The call-signal, “2.C.Q.,” showed it to be an experimental station, but he knew of none so powerful as to be able to transmit telephony to Central Italy.

The whole affair was a complete enigma.

Next day he awaited the arrival of his friend at Chelmsford, but though the hours passed, he did not appear. The following day went by, but he neither came nor wrote. The department at the works with which the station had been doing business was equally puzzled. He had ordered on behalf of the Coltano station a quantity of new apparatus for wireless telephony, and it was being constructed in all haste, yet though a whole week went by, he never returned to inspect it.

To his friend, Frank Boyd, Falconer told the story of that mysterious telephone message in the night. At first Boyd hardly gave it credence, but it was corroborated by the operators at Poldhu, who had been on watch at the time.

“Well, we must find out who ‘2.C.Q.’ is. They have a list of experimenters and their call-signals at Marconi House,” Boyd said. “Let’s ring up and see.”

They did, and the reply received was that the station, 2.C.Q., belonged to a retired naval officer living near Epsom Downs, a man who had experimented in wireless for some years, but whose station was certainly not equipped for long-distance telephony.
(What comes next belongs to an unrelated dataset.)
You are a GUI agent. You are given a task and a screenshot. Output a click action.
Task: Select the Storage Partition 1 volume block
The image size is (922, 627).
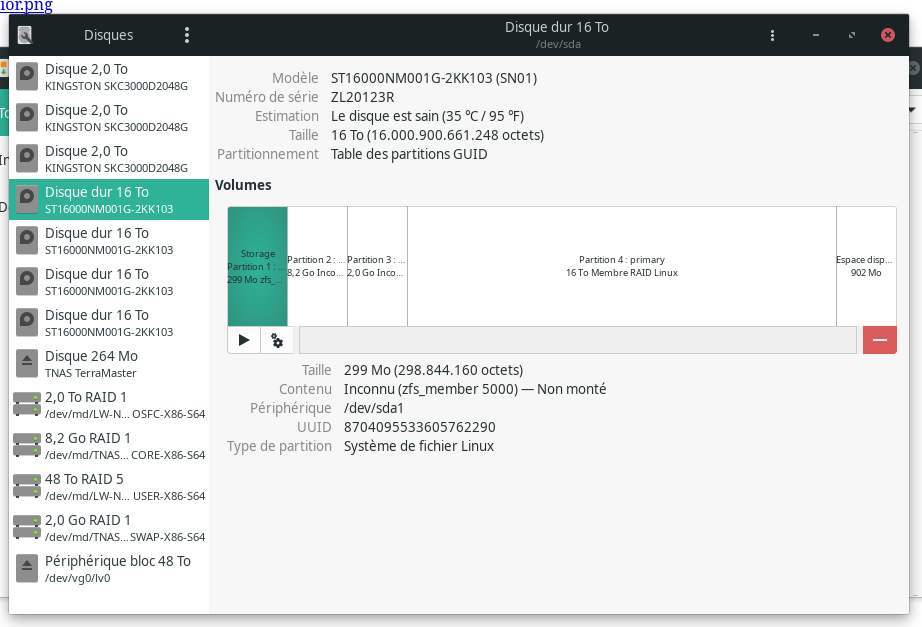point(258,266)
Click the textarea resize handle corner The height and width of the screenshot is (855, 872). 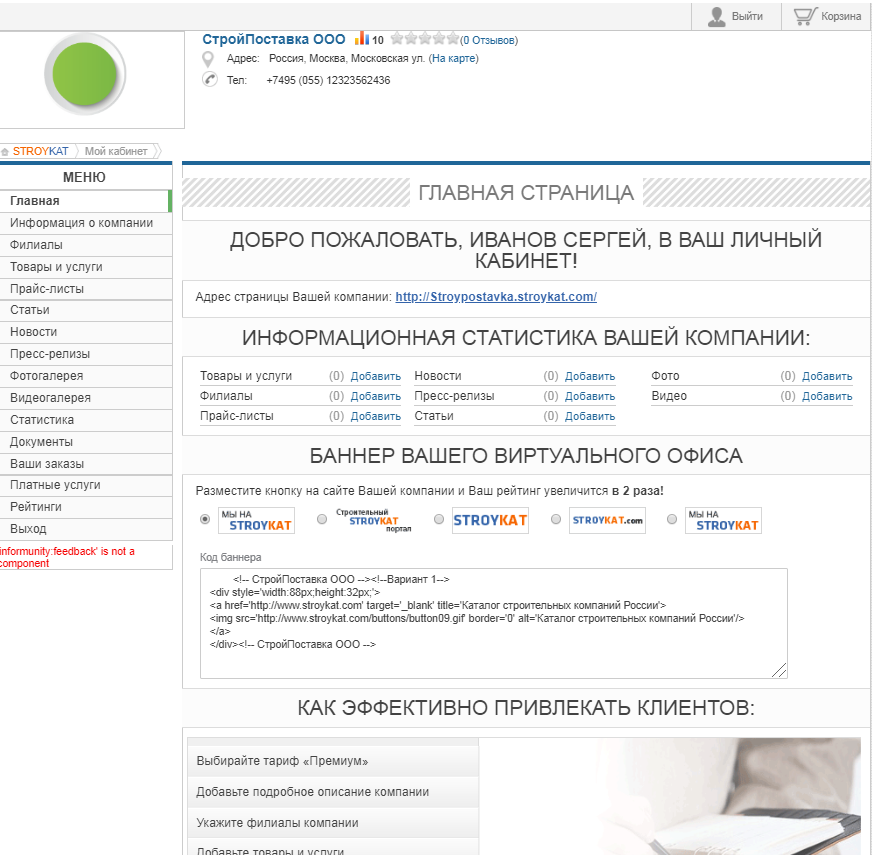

Next day Geoffrey came to London, and then went down to Epsom, full of eagerness to solve the mystery. The retired naval commander, a man named Kent, received him, but at once assured him that no telephony had been transmitted from there. He only possessed the ordinary amateur’s set, which he showed his visitor—a limited power of ten watts for continuous-wave transmission. His range of transmission was probably not more than over a ten-mile radius.

“Have you any knowledge of a young Italian named Enrico Rossi?” asked Geoffrey, as he stood in Mr. Kent’s wireless room.

“None whatever. To my knowledge I have never heard the name before,” was the reply.

So Geoffrey was compelled to return to London, where, on arrival, he called at the hotel near Charing Cross which Enrico had given as his address, but to his surprise was informed at the bureau that no person of that name had been staying there!